> Problem statement: Somewhere below is a line with "Datenschutz (532, 2359)" and, later, a line with "Proudly powered by WordPress (116, 1927)"; repeat those two lines and all the lines between them, exactly as they are.

Stored data entries
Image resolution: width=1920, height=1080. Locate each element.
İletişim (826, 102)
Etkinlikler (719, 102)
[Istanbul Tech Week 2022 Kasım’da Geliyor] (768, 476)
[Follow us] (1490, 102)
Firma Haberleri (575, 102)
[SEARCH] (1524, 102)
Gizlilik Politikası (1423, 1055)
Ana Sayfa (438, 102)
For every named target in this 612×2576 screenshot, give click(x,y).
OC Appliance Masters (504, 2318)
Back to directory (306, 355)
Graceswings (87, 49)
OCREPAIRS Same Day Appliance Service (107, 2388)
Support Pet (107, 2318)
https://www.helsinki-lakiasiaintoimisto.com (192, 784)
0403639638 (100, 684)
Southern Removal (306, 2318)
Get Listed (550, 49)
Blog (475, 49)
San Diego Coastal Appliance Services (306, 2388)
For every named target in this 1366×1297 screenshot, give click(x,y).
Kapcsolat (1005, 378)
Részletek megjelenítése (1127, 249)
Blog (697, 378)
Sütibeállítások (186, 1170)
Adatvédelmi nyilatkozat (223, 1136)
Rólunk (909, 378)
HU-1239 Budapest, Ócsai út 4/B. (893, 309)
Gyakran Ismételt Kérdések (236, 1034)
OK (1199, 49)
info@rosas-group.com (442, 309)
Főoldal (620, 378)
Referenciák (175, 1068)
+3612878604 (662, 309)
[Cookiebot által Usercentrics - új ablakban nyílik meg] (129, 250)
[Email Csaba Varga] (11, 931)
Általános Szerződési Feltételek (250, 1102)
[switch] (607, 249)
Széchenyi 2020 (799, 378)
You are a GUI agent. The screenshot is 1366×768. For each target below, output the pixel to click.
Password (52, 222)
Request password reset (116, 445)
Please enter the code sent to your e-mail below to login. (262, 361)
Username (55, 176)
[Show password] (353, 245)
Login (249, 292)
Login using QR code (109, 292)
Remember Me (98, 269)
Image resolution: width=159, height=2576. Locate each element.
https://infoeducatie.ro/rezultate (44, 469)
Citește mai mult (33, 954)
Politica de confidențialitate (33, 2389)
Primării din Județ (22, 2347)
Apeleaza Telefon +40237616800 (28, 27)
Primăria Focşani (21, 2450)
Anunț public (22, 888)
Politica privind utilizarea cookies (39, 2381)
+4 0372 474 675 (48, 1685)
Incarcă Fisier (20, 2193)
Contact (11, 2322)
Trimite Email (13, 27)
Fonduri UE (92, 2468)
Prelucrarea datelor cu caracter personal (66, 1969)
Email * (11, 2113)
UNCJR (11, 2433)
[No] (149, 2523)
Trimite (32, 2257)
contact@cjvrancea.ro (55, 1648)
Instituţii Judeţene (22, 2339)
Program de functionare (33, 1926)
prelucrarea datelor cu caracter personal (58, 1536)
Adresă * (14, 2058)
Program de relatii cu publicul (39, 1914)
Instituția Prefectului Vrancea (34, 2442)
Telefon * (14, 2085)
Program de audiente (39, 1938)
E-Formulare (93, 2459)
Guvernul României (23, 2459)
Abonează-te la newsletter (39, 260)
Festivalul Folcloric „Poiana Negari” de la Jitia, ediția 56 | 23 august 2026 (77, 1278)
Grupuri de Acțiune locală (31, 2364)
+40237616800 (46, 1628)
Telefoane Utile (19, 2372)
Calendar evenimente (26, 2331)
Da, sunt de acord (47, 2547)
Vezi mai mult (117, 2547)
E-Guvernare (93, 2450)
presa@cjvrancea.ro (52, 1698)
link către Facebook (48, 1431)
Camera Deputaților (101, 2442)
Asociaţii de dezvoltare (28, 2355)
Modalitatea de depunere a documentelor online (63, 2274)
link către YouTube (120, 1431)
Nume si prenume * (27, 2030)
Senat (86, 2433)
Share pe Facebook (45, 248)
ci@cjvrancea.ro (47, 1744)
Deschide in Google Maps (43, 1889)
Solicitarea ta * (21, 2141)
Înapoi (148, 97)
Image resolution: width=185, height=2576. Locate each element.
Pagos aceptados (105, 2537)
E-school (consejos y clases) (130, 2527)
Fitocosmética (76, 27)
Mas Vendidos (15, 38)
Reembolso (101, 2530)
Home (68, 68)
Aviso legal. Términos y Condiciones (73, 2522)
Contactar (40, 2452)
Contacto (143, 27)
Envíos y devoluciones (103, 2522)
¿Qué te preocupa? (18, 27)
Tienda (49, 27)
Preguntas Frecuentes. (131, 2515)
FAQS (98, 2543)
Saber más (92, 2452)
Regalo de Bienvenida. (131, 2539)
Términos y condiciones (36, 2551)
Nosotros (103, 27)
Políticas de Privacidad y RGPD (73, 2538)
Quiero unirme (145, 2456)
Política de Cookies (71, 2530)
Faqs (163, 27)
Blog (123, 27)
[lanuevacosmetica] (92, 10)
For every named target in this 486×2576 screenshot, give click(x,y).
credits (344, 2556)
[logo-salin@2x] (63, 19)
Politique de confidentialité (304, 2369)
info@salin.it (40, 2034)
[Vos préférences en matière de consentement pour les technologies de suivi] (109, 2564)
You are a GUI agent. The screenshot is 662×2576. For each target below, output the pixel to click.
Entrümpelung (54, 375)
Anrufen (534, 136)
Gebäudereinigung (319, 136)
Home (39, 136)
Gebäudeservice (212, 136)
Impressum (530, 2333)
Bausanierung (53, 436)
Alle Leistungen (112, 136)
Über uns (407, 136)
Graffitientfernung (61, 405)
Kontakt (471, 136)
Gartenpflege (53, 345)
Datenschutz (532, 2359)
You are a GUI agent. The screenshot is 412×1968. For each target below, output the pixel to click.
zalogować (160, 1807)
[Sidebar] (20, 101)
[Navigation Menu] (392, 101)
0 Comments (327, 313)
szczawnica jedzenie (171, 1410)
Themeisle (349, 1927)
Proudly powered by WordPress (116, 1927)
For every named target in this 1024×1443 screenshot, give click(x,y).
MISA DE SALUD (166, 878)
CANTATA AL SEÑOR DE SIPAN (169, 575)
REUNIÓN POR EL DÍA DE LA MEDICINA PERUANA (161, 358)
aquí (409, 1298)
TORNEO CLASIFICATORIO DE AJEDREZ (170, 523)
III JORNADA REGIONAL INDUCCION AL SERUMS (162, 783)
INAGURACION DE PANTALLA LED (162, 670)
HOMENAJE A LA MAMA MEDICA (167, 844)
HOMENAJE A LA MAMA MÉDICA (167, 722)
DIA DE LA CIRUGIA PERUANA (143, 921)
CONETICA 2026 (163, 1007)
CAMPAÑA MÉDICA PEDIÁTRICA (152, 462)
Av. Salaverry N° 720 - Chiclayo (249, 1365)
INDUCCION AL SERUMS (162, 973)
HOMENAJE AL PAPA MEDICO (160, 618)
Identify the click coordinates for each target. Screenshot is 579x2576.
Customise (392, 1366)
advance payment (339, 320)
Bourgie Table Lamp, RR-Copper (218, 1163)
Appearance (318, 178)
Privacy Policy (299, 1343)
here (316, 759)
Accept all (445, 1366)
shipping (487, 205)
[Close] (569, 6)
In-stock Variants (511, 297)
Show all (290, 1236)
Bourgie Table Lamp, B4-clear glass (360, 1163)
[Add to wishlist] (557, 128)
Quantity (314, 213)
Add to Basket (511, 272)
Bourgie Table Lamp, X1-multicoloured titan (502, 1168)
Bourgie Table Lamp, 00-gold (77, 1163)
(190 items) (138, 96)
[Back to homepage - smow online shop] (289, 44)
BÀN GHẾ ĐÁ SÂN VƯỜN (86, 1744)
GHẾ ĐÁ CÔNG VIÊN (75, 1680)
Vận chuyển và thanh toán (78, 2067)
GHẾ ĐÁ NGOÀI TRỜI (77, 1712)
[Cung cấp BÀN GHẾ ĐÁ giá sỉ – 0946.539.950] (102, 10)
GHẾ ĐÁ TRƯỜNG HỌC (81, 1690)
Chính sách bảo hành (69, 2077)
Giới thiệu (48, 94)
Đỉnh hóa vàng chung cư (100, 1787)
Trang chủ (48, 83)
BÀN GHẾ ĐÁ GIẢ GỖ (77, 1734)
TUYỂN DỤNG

> Solution for this exercise:
Datenschutz (532, 2359)
You are a GUI agent. The screenshot is 412×1968. For each target below, output the pixel to click.
zalogować (160, 1807)
[Sidebar] (20, 101)
[Navigation Menu] (392, 101)
0 Comments (327, 313)
szczawnica jedzenie (171, 1410)
Themeisle (349, 1927)
Proudly powered by WordPress (116, 1927)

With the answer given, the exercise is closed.